Gesammelte Daten:
════════
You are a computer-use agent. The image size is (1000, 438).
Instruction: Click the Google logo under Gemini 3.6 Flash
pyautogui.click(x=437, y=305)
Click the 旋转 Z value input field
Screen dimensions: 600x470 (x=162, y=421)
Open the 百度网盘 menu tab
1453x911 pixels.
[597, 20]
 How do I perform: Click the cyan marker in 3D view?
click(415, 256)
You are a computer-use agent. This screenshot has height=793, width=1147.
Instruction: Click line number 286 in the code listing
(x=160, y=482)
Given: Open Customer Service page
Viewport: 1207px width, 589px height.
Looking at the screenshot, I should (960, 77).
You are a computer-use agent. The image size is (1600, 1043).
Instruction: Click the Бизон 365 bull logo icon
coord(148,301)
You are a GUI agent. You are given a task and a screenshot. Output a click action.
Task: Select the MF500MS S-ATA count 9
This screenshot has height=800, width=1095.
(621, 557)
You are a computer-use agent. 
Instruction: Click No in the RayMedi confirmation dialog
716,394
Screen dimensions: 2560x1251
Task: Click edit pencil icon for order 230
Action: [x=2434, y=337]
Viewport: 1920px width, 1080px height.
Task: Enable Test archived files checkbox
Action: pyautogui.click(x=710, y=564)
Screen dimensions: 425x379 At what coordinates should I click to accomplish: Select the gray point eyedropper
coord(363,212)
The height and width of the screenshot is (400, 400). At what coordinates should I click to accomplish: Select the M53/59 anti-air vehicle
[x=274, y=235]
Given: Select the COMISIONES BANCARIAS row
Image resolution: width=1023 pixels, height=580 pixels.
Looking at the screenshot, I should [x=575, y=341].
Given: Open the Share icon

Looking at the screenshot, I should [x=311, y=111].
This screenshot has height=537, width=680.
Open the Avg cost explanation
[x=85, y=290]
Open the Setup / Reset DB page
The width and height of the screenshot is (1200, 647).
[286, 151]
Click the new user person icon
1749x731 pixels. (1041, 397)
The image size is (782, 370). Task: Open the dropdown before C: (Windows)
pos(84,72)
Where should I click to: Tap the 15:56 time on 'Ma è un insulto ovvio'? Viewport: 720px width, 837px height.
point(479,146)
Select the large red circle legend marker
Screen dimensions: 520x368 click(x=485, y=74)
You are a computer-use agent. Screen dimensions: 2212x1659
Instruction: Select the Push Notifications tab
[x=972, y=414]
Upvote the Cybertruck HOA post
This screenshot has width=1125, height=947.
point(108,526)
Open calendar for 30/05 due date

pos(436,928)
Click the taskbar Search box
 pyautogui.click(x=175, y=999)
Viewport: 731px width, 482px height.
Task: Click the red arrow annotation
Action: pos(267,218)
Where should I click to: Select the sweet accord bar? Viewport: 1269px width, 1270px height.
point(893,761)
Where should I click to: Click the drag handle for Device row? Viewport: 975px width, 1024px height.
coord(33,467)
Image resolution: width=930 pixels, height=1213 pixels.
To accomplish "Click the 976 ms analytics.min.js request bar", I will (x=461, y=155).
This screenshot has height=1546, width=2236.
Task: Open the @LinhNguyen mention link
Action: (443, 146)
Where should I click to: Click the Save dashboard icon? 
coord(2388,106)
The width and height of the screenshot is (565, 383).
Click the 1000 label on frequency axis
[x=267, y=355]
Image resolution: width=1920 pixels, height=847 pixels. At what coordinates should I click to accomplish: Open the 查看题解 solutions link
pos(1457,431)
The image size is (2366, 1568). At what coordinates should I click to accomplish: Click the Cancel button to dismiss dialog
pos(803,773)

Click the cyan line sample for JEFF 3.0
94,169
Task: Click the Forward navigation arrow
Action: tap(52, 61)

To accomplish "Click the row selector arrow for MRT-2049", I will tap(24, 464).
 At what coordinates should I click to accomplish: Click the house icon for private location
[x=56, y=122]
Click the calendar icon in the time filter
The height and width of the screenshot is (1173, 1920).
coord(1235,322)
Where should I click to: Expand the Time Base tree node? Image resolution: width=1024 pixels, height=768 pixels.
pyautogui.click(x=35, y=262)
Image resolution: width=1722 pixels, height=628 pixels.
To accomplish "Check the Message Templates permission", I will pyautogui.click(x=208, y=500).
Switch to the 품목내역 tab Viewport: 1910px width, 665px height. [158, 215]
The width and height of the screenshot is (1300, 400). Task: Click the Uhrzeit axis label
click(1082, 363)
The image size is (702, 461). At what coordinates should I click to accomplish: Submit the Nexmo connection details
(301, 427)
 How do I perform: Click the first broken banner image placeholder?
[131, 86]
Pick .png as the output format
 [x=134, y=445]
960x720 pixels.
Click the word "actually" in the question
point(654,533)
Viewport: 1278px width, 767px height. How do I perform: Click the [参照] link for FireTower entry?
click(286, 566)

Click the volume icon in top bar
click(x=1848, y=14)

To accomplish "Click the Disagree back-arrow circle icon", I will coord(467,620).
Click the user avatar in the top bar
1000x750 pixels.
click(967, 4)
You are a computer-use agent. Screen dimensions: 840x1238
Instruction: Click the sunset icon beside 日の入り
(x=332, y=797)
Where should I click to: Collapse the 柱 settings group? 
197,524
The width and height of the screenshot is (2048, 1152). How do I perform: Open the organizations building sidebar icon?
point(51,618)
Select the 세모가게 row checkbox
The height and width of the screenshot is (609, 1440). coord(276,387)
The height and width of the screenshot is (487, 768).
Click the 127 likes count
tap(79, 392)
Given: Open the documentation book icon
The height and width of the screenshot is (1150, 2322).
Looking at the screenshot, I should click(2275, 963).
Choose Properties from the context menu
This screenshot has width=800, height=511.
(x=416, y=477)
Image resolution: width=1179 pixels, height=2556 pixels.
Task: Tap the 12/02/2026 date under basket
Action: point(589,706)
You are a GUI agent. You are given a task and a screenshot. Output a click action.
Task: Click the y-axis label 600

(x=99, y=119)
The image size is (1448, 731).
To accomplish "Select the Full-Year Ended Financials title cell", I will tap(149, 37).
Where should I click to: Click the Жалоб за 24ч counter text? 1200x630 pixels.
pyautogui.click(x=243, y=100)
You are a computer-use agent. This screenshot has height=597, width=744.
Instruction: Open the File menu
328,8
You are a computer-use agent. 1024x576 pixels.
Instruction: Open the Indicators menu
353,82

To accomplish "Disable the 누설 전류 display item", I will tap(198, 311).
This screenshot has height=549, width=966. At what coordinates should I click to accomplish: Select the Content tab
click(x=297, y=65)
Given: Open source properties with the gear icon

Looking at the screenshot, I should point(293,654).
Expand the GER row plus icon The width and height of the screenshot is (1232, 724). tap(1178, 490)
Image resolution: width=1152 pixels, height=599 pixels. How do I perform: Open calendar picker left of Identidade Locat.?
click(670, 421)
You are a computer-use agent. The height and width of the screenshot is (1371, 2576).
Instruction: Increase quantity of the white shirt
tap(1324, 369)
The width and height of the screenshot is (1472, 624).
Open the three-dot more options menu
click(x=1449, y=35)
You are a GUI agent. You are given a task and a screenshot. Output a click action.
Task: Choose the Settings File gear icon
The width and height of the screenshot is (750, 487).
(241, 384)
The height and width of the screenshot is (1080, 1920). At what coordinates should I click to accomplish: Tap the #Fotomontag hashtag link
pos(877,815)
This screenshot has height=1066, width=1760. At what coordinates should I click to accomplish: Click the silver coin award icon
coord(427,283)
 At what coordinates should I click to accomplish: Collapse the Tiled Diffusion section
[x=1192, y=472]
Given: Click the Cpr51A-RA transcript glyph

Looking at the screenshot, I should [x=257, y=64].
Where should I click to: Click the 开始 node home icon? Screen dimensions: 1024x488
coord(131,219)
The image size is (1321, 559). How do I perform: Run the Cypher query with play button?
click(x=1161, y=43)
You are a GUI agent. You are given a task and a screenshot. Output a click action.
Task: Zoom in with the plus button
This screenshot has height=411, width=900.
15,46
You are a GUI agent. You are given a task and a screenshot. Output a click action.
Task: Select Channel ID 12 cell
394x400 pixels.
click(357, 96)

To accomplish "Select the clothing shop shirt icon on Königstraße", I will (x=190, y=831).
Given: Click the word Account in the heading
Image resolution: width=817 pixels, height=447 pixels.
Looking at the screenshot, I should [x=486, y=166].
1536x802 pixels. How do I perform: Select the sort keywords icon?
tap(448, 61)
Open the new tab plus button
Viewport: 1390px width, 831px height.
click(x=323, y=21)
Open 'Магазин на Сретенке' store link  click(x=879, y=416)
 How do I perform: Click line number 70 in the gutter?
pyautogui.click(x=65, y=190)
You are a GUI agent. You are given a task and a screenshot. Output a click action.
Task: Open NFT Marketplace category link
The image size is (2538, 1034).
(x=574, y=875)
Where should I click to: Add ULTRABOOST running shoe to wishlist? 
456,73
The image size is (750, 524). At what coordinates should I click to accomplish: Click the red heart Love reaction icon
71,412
════════
## Aufgabenstellung:
Übertrage die Daten von der Zeile mit "will tap(24, 464)." bis einschließlich der Zeile mit "click(x=1848, y=14)" in eine Markdown-Tabelle mit der Spalte "Nr" für eine fortlaufende Nummer und der Spalte "Inhalt" für die jeweilige Zeile. Leerzeilen werden dabei ausgelassen.

## Antwort:
| Nr | Inhalt |
|---|---|
| 1 | To accomplish "Click the row selector arrow for MRT-2049", I will tap(24, 464). |
| 2 |  At what coordinates should I click to accomplish: Click the house icon for private location |
| 3 | [x=56, y=122] |
| 4 | Click the calendar icon in the time filter |
| 5 | The height and width of the screenshot is (1173, 1920). |
| 6 | coord(1235,322) |
| 7 | Where should I click to: Expand the Time Base tree node? Image resolution: width=1024 pixels, height=768 pixels. |
| 8 | pyautogui.click(x=35, y=262) |
| 9 | Image resolution: width=1722 pixels, height=628 pixels. |
| 10 | To accomplish "Check the Message Templates permission", I will pyautogui.click(x=208, y=500). |
| 11 | Switch to the 품목내역 tab Viewport: 1910px width, 665px height. [158, 215] |
| 12 | The width and height of the screenshot is (1300, 400). Task: Click the Uhrzeit axis label |
| 13 | click(1082, 363) |
| 14 | The image size is (702, 461). At what coordinates should I click to accomplish: Submit the Nexmo connection details |
| 15 | (301, 427) |
| 16 |  How do I perform: Click the first broken banner image placeholder? |
| 17 | [131, 86] |
| 18 | Pick .png as the output format |
| 19 |  [x=134, y=445] |
| 20 | 960x720 pixels. |
| 21 | Click the word "actually" in the question |
| 22 | point(654,533) |
| 23 | Viewport: 1278px width, 767px height. How do I perform: Click the [参照] link for FireTower entry? |
| 24 | click(286, 566) |
| 25 | Click the volume icon in top bar |
| 26 | click(x=1848, y=14) |